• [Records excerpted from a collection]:
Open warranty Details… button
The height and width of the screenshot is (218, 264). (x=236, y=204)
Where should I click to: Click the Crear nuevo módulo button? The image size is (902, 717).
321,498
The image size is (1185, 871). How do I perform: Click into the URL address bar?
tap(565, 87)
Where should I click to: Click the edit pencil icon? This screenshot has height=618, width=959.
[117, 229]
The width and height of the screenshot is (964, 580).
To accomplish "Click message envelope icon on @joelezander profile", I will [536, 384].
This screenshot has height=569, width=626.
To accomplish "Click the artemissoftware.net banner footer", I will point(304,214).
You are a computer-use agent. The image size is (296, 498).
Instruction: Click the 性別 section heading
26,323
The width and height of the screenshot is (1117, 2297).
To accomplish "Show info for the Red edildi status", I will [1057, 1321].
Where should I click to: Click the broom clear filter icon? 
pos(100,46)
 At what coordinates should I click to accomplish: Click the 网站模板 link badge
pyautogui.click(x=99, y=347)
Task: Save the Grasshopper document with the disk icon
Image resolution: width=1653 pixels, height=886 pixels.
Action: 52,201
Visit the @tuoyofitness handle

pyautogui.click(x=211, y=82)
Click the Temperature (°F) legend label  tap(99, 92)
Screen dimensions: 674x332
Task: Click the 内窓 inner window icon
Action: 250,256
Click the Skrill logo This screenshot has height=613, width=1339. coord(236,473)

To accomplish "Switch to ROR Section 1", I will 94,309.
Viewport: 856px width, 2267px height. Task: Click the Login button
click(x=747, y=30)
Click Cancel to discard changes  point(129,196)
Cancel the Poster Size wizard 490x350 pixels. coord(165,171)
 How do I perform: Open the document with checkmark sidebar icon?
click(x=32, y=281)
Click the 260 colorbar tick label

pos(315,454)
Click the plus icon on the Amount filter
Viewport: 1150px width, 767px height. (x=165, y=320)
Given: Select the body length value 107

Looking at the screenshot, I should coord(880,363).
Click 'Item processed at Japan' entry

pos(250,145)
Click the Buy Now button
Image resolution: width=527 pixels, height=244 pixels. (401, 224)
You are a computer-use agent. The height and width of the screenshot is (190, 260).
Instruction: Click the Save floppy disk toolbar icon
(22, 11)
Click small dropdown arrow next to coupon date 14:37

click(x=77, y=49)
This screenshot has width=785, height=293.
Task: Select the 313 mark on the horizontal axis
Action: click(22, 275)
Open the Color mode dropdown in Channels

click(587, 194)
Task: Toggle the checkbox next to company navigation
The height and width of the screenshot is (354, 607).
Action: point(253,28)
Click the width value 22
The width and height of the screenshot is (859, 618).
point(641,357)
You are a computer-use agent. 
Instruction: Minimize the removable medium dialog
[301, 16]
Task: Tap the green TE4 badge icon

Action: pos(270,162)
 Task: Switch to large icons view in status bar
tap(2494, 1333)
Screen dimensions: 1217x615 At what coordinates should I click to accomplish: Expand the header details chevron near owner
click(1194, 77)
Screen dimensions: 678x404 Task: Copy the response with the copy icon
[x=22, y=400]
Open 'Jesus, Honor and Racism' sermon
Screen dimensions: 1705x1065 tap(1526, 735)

• [What you should do]:
Where a line of the data holds "Cancel", show that line.

• [Exercise answer]:
Click Cancel to discard changes  point(129,196)
Cancel the Poster Size wizard 490x350 pixels. coord(165,171)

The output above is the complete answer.